А ты ведёшь себя как блядь! Как старая блядь! злорадно прошипел Семён Ильич.
Ты ещё забыл добавить прилагательное «одинокая», безмятежно прокомментировала Татьяна Георгиевна. Старая одинокая блядь. Вот так бы было правдивее. Мы, старые одинокие эти самые, Сёма, можем вести себя как угодно. И с кем угодно. Потому что мы никому ничего не должны.

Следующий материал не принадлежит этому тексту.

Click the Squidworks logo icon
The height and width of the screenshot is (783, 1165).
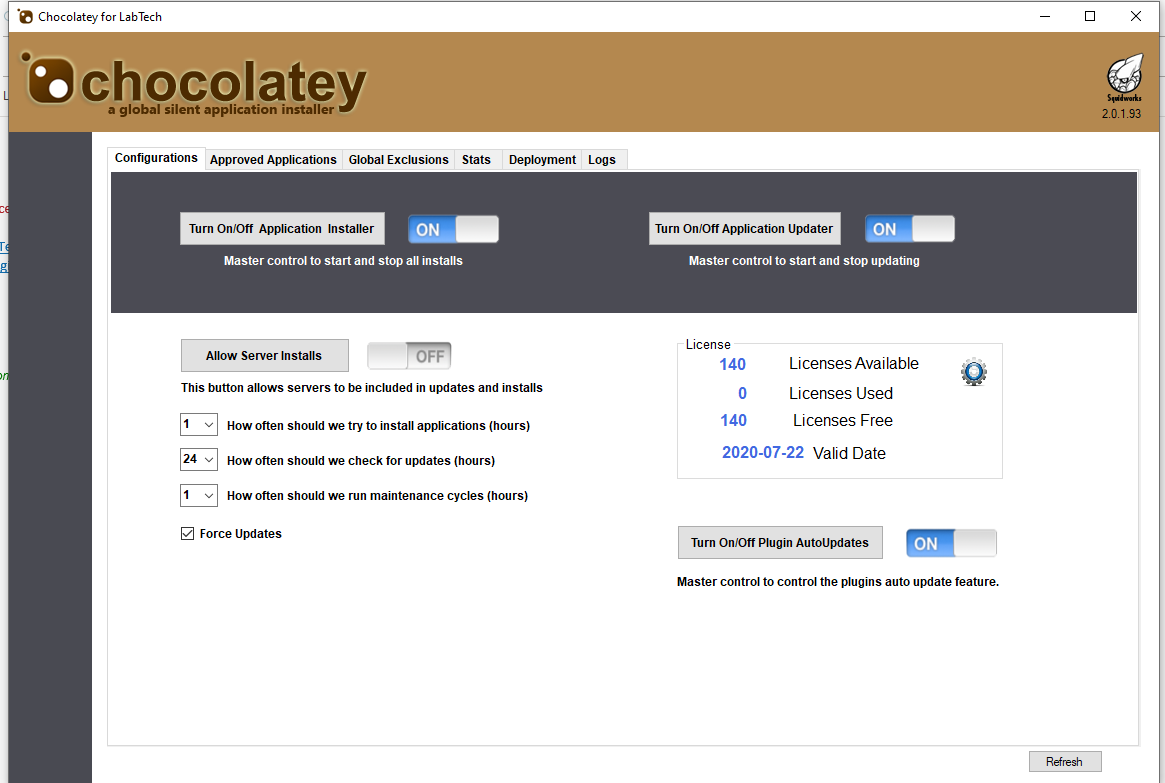pyautogui.click(x=1125, y=74)
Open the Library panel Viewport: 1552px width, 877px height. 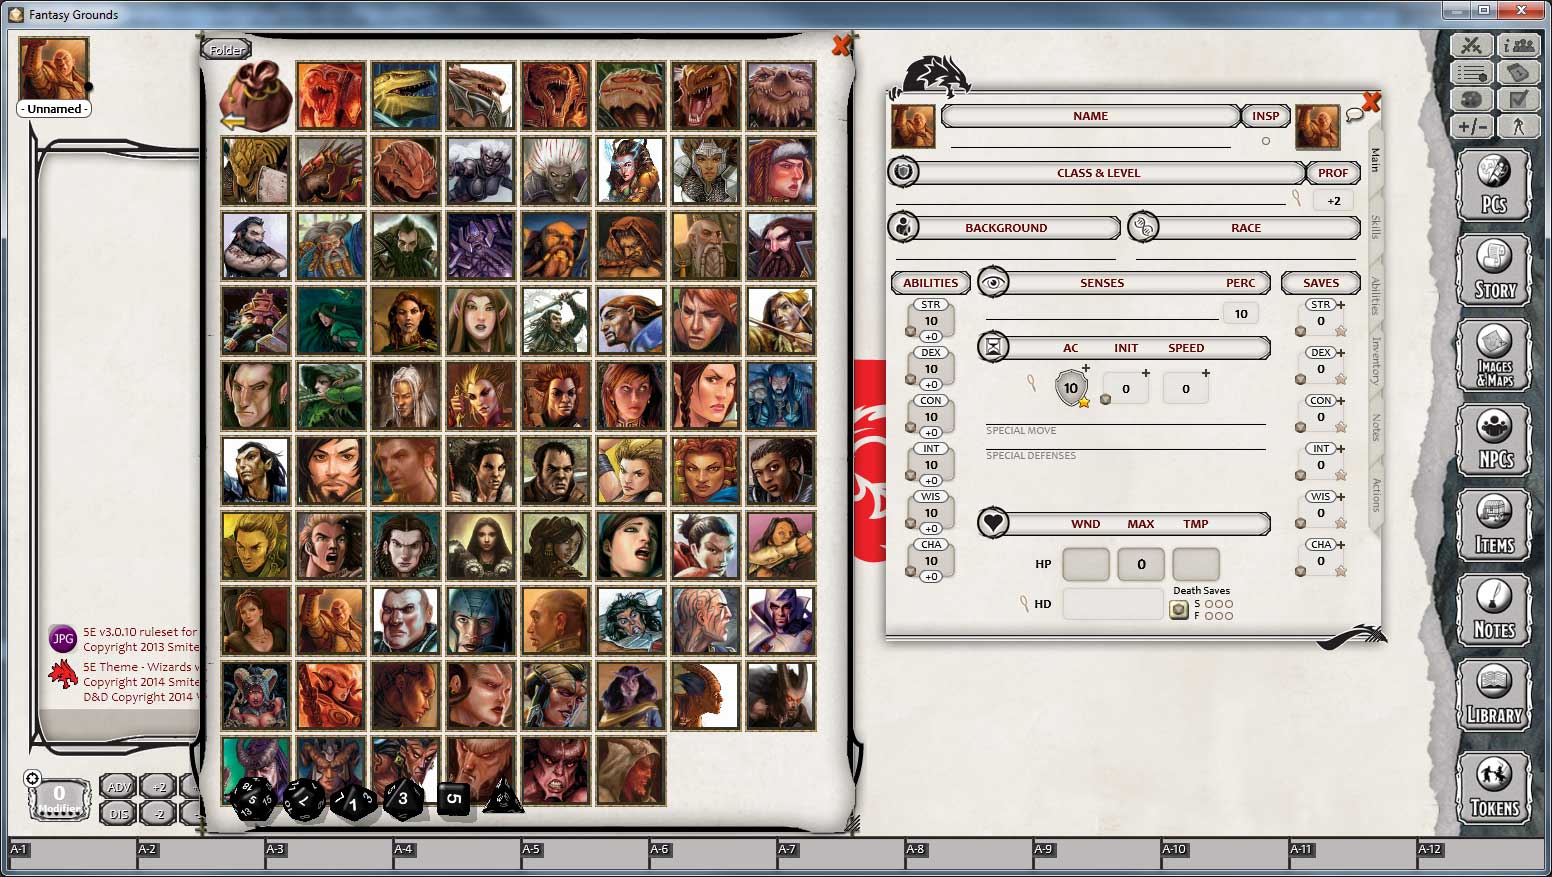tap(1493, 695)
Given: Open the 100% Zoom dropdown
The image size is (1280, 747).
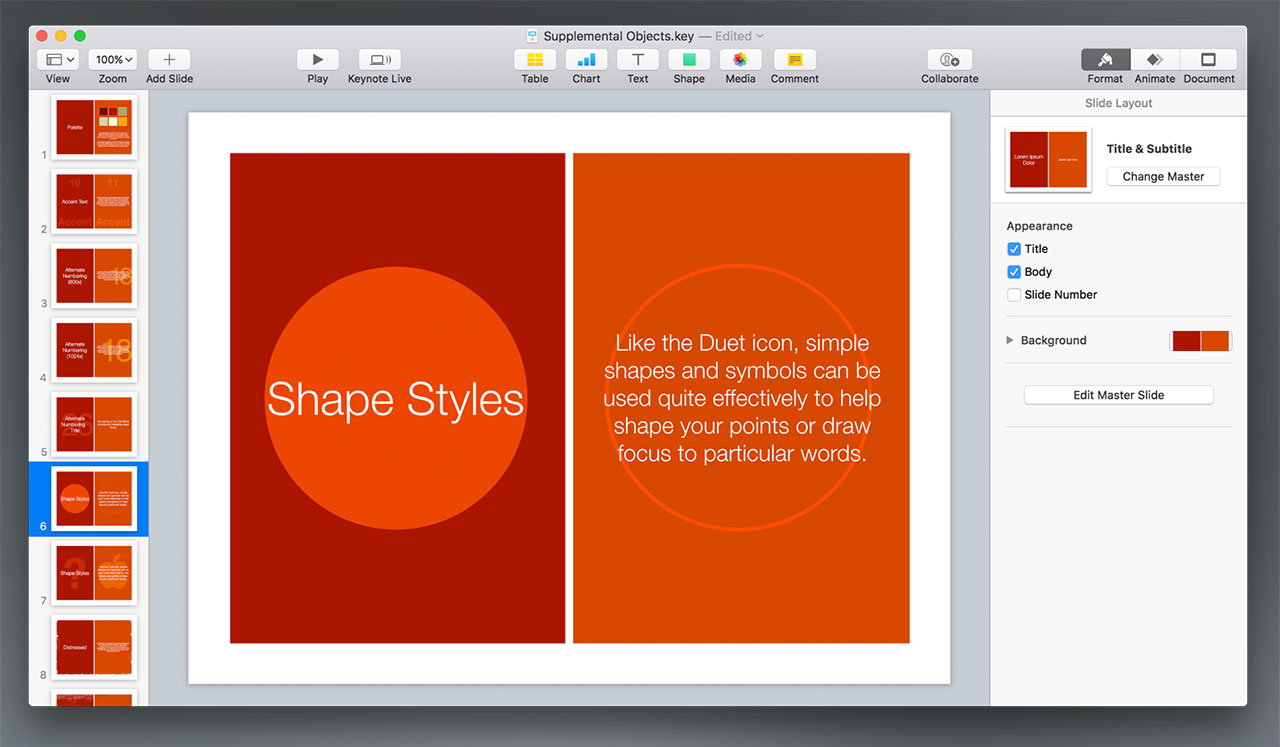Looking at the screenshot, I should click(112, 60).
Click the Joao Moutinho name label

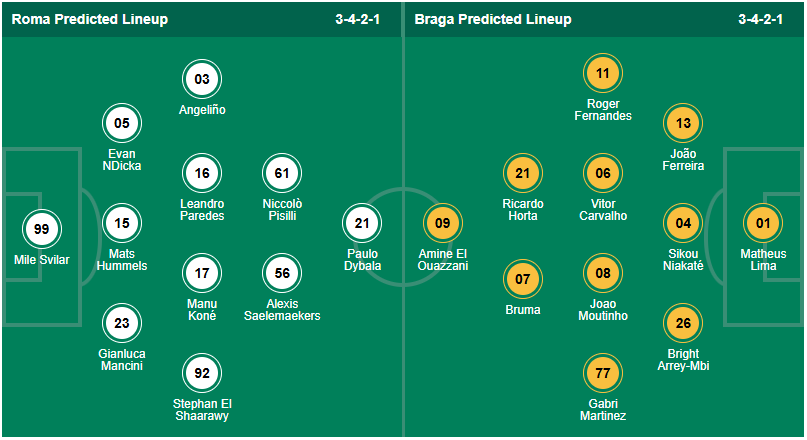pyautogui.click(x=602, y=309)
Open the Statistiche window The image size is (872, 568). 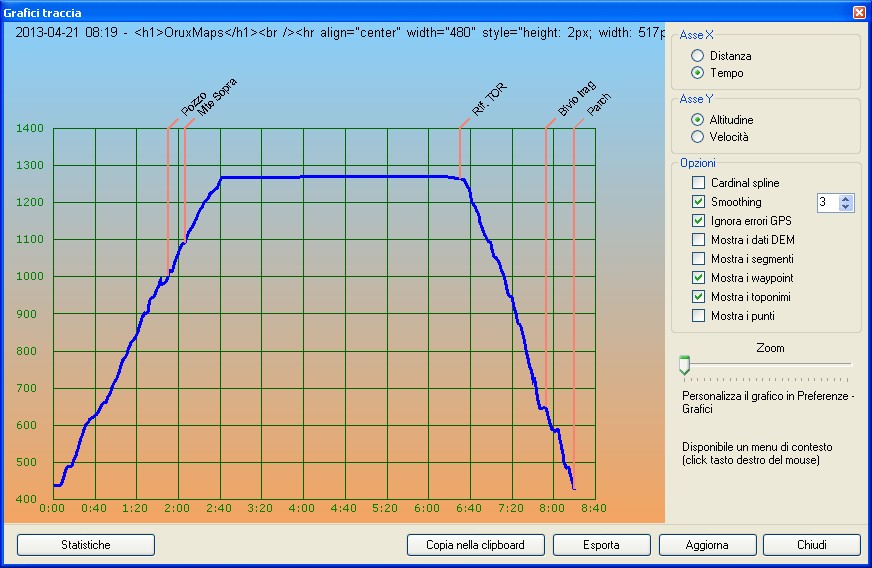86,545
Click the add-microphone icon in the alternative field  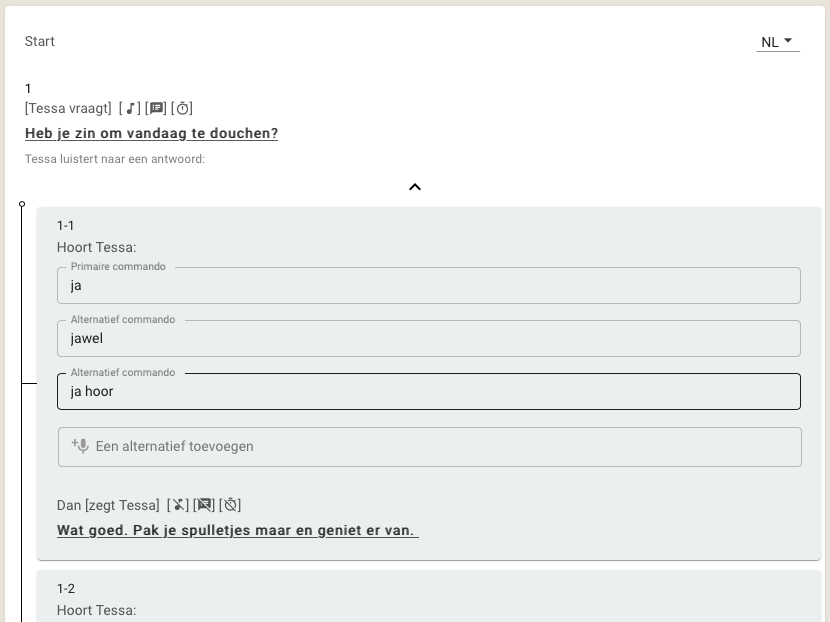[80, 446]
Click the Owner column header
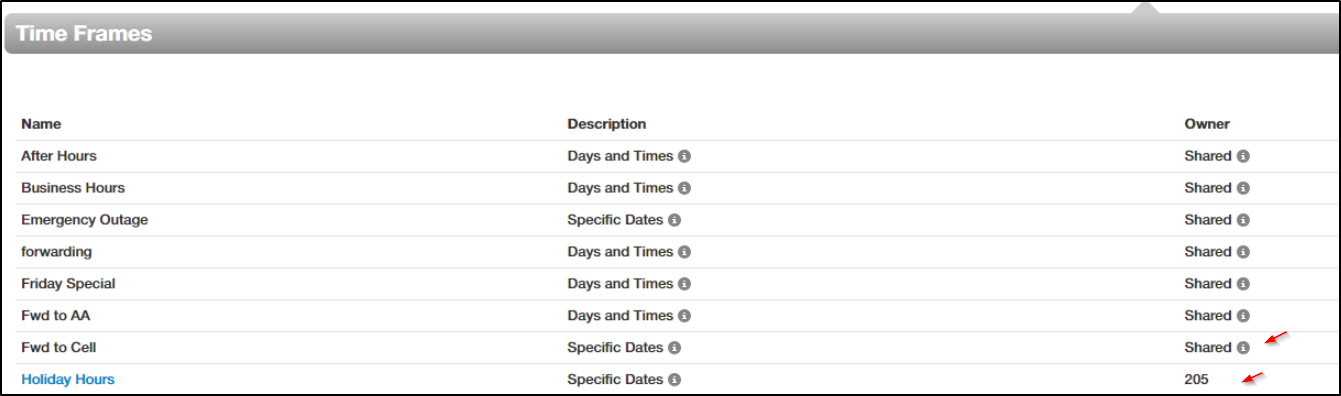The image size is (1341, 396). 1207,124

Я сколько раз тебе замуж предлагал!
Ой, ну завёл шарманку Не так уж и много раз, если ты решил заделаться счётной комиссией. Не так уж и много. И не так уж искренне предлагал.
Чем ты вчера занималась?!
Ну ладно. Правда, правда и ничего, кроме правды. Ещё позавчера я термоядерно кокетничала с интерном на нашей ежегодной вечеринке двадцать третьего февраля, которую мы проводим в изоляторе вверенного мне отделения обсервации. Затем мы с интерном покинули здание
Выставила меня на посмешище!
Опять твои ненужные эмоции. Как я могла выставить тебя на посмешище? Если бы Варвара Панина кокетничала с интерном это было бы действительно посмешище. В смысле ты был бы выставлен на посмешище. Но Варвара Панина жена и мама. Больше у неё профессий нет Пардон, теперь ещё и бабушка. Многостаночница. В отличие от меня, имеющей одну-единственную специальность: акушер-гинеколог. Разумеется, я понимаю, что вы, Семён Ильич, в качестве начмеда конечно же сильно беспокоитесь за моральный климат в коллективе. Но тогда вам самому в первую очередь необходимо прекратить никому не нужные и даже тягостные многолетние отношения с заведующей обсервационным отделением Мальцевой.
Так я что, больше тебе не нужен?!
Я так понимаю, в текущий момент времени вопрос о ненужности кого бы то ни было лично мне становится просто-таки злободневным.
И не ёрничай, пожалуйста!
Сёма, для полноты картины тебе не хватает только руки заламывать. Кстати, что мы стоим, как два мудака? Ты не возражаешь, если я присяду на диванчик?
Татьяна Георгиевна шлёпнулась на диван и закинула ногу на ногу.
А если ты будешь так беспредельно галантен, что позволишь мне закурить у тебя в кабинете, то я расскажу тебе, что было после того, как мы с интерном покинули здание. Именно на этом месте правдивого повествования ты меня перебил. Создаётся впечатление, что на самом деле ты не хочешь узнать продолжение.
Кури! Пепельница сама знаешь где. Для тебя только и держу, между прочим!
Как душевная щедрость! Какие милые разборки в два часа ночи в кабинете начмеда! Мечта любой женщины, что и говорить!
Или ты прекратишь язвить, или я
Что ты?! Сёма, ну что ты? устало выговорила Татьяна Георгиевна и прикурила сигарету.